Nick Cheung (a two-time Hong Kong Film Award Best Actor winner, probably best known in the US as the most-badass killer in Johnnie To’s Election movies) plays a real estate agent whose girlfriend has given him one year to earn enough money to buy a 1,000 square foot apartment so they can get married. He ropes three other people into a speculation scheme: they buy a luxury flat and flip it after the value doubles in Hong Kong’s booming market. Then, of course, the market crashes. The three are: Sammi Cheng, a recently divorced woman with an impressive collection of shoes; Angelababy, Cheung’s step-daughter from a previous marriage, dressing down as a tomboy courier; and Oho Ou, Cheung’s co-worker, the young son of a wealthy family who is attempting to experience life on his own terms.

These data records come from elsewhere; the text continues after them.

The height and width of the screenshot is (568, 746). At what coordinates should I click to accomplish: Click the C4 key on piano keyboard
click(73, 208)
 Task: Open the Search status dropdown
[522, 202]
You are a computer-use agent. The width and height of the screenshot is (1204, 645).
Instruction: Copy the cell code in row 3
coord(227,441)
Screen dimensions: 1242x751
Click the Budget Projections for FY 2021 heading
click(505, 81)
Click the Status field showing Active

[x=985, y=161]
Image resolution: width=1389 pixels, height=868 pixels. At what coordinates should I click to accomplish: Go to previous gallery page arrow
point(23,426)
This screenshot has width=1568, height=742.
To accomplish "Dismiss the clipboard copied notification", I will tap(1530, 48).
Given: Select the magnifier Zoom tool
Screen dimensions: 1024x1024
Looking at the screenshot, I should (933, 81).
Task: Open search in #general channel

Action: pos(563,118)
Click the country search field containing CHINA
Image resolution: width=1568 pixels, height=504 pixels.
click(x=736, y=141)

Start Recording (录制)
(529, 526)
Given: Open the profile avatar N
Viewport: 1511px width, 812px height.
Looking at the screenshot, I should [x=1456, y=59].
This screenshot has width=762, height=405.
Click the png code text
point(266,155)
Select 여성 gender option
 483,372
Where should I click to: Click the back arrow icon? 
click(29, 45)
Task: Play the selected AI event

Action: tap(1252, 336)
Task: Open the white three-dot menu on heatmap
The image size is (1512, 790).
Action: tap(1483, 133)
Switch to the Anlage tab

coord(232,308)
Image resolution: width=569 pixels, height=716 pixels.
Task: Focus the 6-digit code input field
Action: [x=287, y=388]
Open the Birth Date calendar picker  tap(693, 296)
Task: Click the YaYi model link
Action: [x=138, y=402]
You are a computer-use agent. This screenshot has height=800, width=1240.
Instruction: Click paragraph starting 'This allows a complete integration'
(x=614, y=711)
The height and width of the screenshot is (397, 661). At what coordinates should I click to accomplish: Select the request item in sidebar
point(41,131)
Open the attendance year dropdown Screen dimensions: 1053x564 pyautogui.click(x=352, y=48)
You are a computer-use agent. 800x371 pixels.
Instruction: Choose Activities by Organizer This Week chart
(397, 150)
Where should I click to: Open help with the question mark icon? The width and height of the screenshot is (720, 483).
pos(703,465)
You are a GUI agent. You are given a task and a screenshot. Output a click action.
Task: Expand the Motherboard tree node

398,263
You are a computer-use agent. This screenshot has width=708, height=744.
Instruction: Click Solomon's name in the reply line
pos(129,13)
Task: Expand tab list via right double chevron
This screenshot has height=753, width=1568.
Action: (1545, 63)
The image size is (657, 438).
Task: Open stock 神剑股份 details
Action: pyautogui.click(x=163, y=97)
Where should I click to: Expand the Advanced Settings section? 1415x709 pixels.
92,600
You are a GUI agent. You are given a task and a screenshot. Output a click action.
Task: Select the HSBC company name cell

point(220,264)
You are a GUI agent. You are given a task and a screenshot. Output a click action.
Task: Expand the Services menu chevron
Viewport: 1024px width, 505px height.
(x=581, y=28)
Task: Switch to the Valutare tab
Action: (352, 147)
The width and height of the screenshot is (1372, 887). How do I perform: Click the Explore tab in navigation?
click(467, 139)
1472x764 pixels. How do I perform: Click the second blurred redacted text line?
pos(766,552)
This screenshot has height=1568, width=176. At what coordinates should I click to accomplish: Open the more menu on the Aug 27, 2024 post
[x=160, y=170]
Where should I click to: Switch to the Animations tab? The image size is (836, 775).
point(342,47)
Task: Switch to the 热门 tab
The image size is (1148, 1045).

In the Hong Kong tradition, the bulk of the film alternates slapstick comedy and personal melodrama, as the characters get to know each other and form the expected pseudo-family. The tonal shifts aren’t as deftly balanced as in the best examples of the genre (Cheng in particular suffers a bit in an emotional scene, surprising given how she is always the greatest thing ever), but it does have one truly iconic scene as well as what is sure to be the funniest glow-in-the-dark condom joke of this year’s Seattle International Film Festival. Director Cheuk Wan-chi (aka GC Goo-bi) is wildly prolific as a stand-up comedian, writer, actress, and TV personality, but this is only her third film as director. She and her DP Charlie Lam emphasize the bright crispness of the candy colors of 21st century digital Hong Kong, images rapidly becoming as memorably cinematic as the neon reds and blues that defined the colony in the 1980s.